The Social Lives of Ants: From Simple Brains to Complex Behavior
6:30 – 7:30 PM
Reception to follow
The Rockefeller University
1230 York Avenue at East 66th Street
New York, NY 10065
SPEAKER
Daniel Kronauer, Ph.D.
Stanley S. and Sydney R. Shuman Professor
Laboratory of Social Evolution and Behavior
The Rockefeller University
Investigator, Howard Hughes Medical Institute
HOST
Cori Bargmann, Ph.D.
Torsten N. Wiesel Professor
Vice President for Academic Affairs
Lulu and Anthony Wang Laboratory of Neural Circuits and Behavior
The Rockefeller University
Dr. Daniel Kronauer, Ph.D., studies how complex social behaviors evolve and function, using ants as a model for the biology of societies. Dr. Kronauer’s fascination with ants began in the field: observing honeypot ants in the deserts of Arizona, and army ants in Venezuela and Kenya. He sought to move from field research to the lab, where ant behavior could be studied with far greater precision. His breakthrough came with the discovery of the clonal raider ant in Okinawa, Japan—a blind, queenless species that reproduces asexually, making it uniquely suitable for controlled studies.
At Rockefeller, Dr. Kronauer developed the world’s first genetically modified ants, leading to breakthrough discoveries about how ants communicate through pheromones and how ancient brain chemicals, like oxytocin (inotocin in ants), influence social roles. Because these same neuromodulators also shape human behavior, his work highlights deep evolutionary parallels with humans and suggests that the roots of social behavior are partly shared across distant species. Viewing colonies as brain-like networks, Dr. Kronauer also seeks to reverse-engineer or even design new collective behaviors, which would profoundly expand our understanding of how societies—whether ant colonies or human communities— emerge from the interactions of individuals.

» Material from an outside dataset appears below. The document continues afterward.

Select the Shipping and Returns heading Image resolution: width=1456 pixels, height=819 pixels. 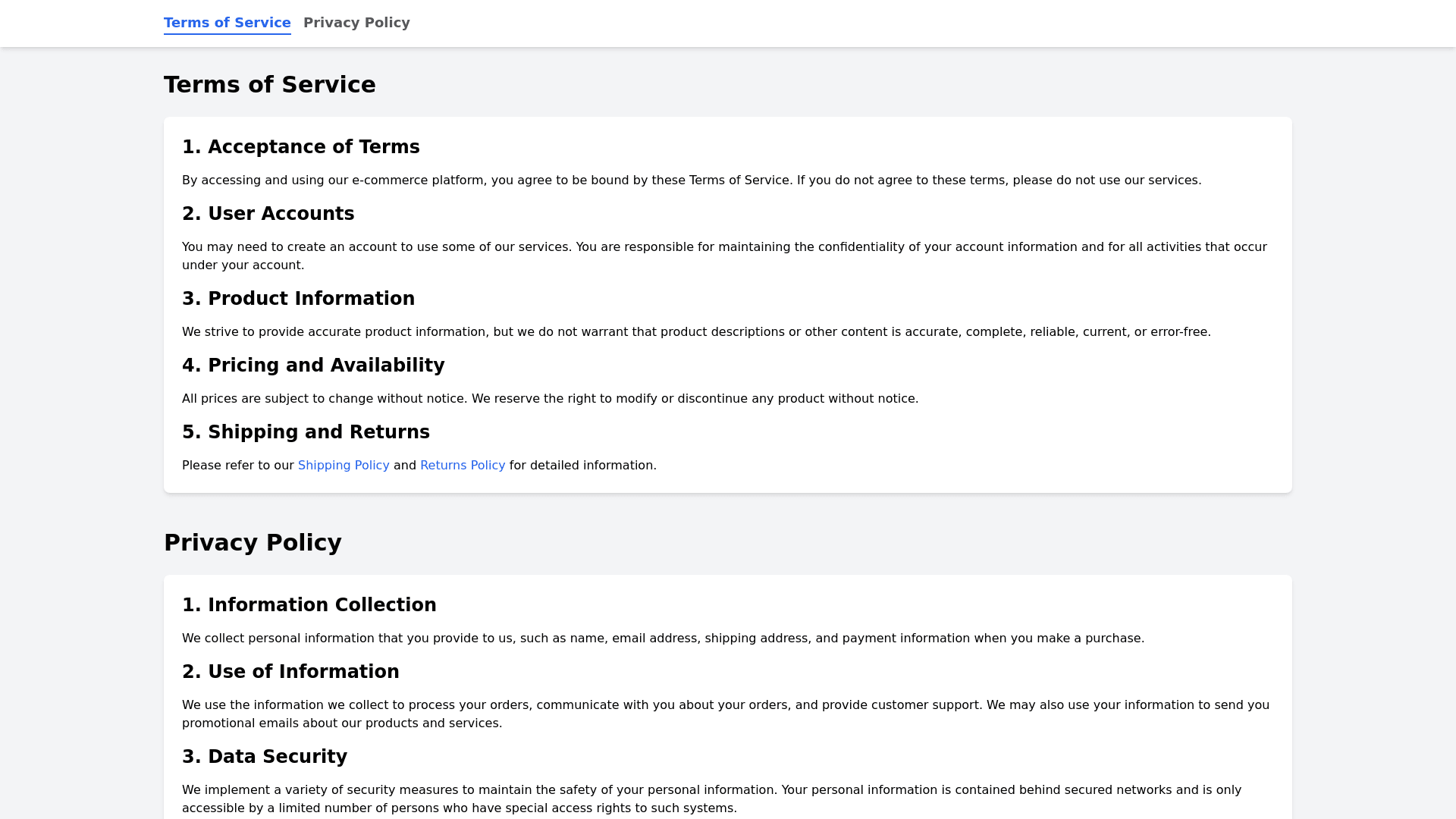coord(306,432)
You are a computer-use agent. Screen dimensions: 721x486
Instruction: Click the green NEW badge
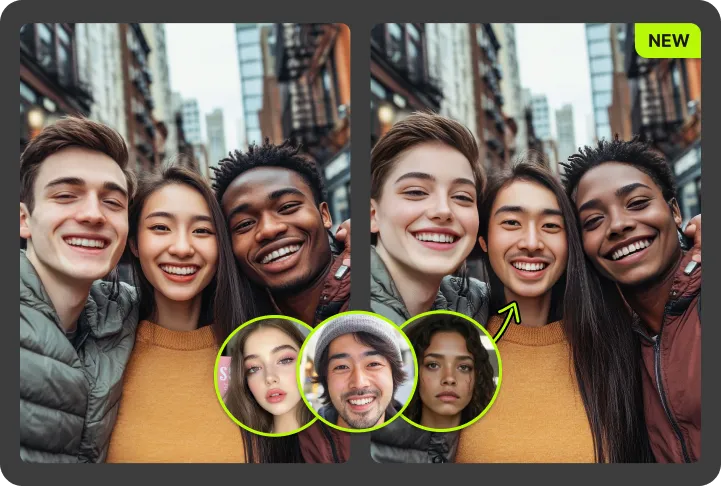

Dr. Kronauer is the Stanley S. and Sydney R. Shuman Professor and head of the Laboratory of Social Evolution and Behavior at Rockefeller University. He is also an Investigator of the Howard Hughes Medical Institute. Originally from Germany, Dr. Kronauer earned his Ph.D. from the University of Copenhagen, where he continued his postdoctoral research before further studies at the University of Lausanne and Harvard University. He joined the Rockefeller faculty in 2011 and is a researcher in the university’s Price Family Center for the Social Brain. Dr. Kronauer is an award-winning wildlife photographer and the author of Army Ants: Nature’s Ultimate Social Hunters, published in 2020.